| 10.7°C Dublin

Spandau Ballet's Martin Kemp on bitter rows, reunions and partying in Dublin


Martin Kemp

Martin Kemp

Spandau Ballet

Spandau Ballet

Martin Kemp and wife

Martin Kemp and wife


Martin Kemp

When Spandau Ballet temporarily relocated to Dublin in 1985, it wasn't for creative purposes. The New Romantic pin-ups had moved here to take advantage of Ireland's generous tax regime for artists, setting up shop in Stillorgan and Dun Laoghaire to write Through the Barricades. But they'd also come for the party.

"Oh my goodness," recalls bassist, actor and resident Spandau heartthrob Martin Kemp. "Listen, it was about nightlife when we were over there. The place that we all remember was Leeson Street, you know, the Pink Elephant. And we were there doing a tax year, but at the same time we used to go to the Pink Elephant with Def Leppard and U2, so there was quite a little community and it was a good time."

Such a good time, in fact, that when the original, suited and booted Blitz boys (whose million-selling hits included Gold, True and the era-defining To Cut a Long Story Short) decided to reform in 2009, almost two decades after they'd parted ways in a blazing wave of bitterness, they could think of nowhere better to kick off their celebrated Reformation Tour.

"Dublin is a place that's always been close to our hearts," says Martin. "Everyone knows that. I mean, we spent a year-and-a-half there.


"The moment before that opening gig of the 2009 tour at the O2 was probably the best moment in my whole career with Spandau Ballet, because it was the moment that you never thought would happen again. It was after a 20-year break, and all the arguments, the court case - everything - and to see the band back on stage, for those few moments before the lights went up, was just so special."

No surprises, then, that they've decided to keep things going. A new best-of compilation (The Story, featuring three new tracks) and music documentary (the critically-acclaimed Soul Boys of the Western World) suggests times are busy in the Spandau camp.

They've come a long way from that aforementioned court case in 1999, when three band members - frontman Tony Hadley, saxophonist Steve Norman and drummer John Keeble- became embroiled in a royalties dispute with guitarist and chief songwriter Gary Kemp (Martin's brother).

It didn't end well for the trio, and although Martin (52) wasn't involved in the case, it still affected his relationship with Hadley and Co.

"Absolutely," says the affable Londoner. "I was best friends with those guys. I was in that situation where it was kind of like watching your parents divorce and it was difficult. It was a break-up of a family, and it affected everybody.
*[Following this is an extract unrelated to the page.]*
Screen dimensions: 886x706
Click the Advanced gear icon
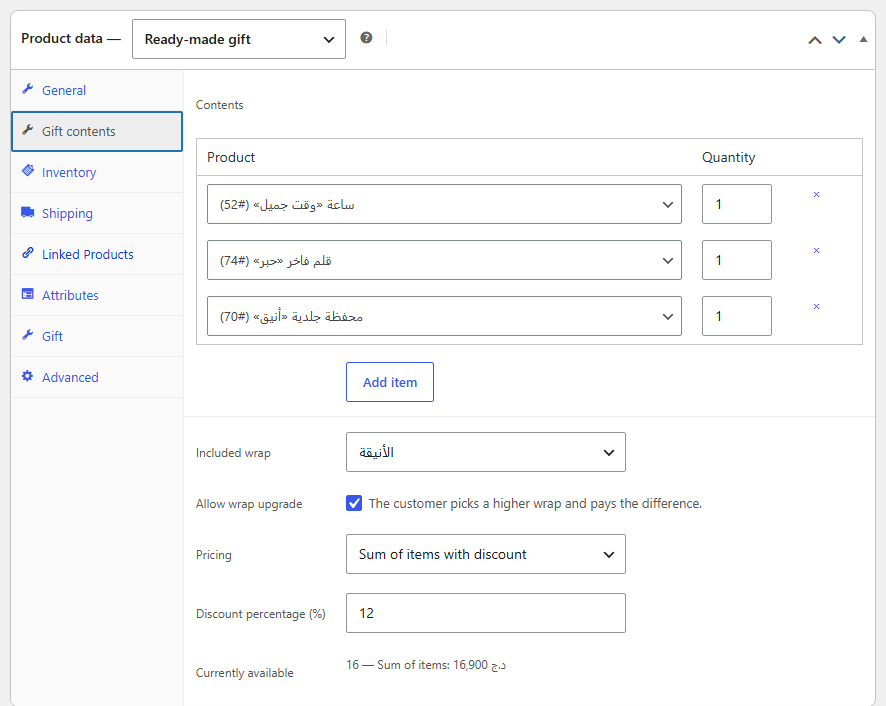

"All of us needed to get the monkey off of our backs, and we needed to put that argument to bed, to grow up. When we got the band back together in 2009, it wasn't so much 'Oh, we wanna hear the music again', it was 'I wanna see my mates again'."

They've all had solo careers. Martin, in particular, moved into acting in the intervening years. In 1998, he took on the role of notorious bad boy Steve Owen in EastEnders, a job that lasted for four years before Steve was killed off in an explosive car chase. So, you know, don't go expecting any shock comebacks any time soon.

"No, because they blew me up!" says Martin. "When I went in and told the BBC that I was leaving, they said to me, 'What are you gonna do next?' And I said, 'Well, I'm going to ITV for a couple of years', and then they said, 'Okay, we'll blow you up!' That was it. That was their choice."

On a personal level, things could have turned out quite differently for Martin, who underwent emergency surgery in the late '90s after doctors discovered two tumours in his brain.

"It came around so fast," he recalls. "It was like, one day I knew it was there, next day I was in hospital, and they were cutting the tumours out."

A metal plate was implanted under Martin's skull. It was a life-changing operation, for sure, but as he explains, there's only so long you can look at things through rose-tinted glasses.

"You come through it and you say, 'Oh, my life is different', and you appreciate every day, but that only lasts for a couple of years, I found, and then you're back on the treadmill - and so you should be, otherwise you wouldn't get anything done."

It's worth noting too that Martin's marriage to former pop star Shirlie Holliman (of Pepsi & Shirlie/Wham! fame) is one of the longest-lasting in British showbiz, the pair having married in 1988.

"I think you've got to be best friends to make it work for that long. That's my only secret," says Martin.


As for the future, there's only the small matter of a world tour next year. And one thing is for certain - Spandau Ballet will be in Dublin soon.

"When we're all dead and buried, what we're gonna be remembered for is Spandau Ballet," says Martin, "because that's the most important thing that all of us have ever done.

"And I think, again, it's about getting together with your mates and enjoying it. And thousands of other people enjoy us getting back together."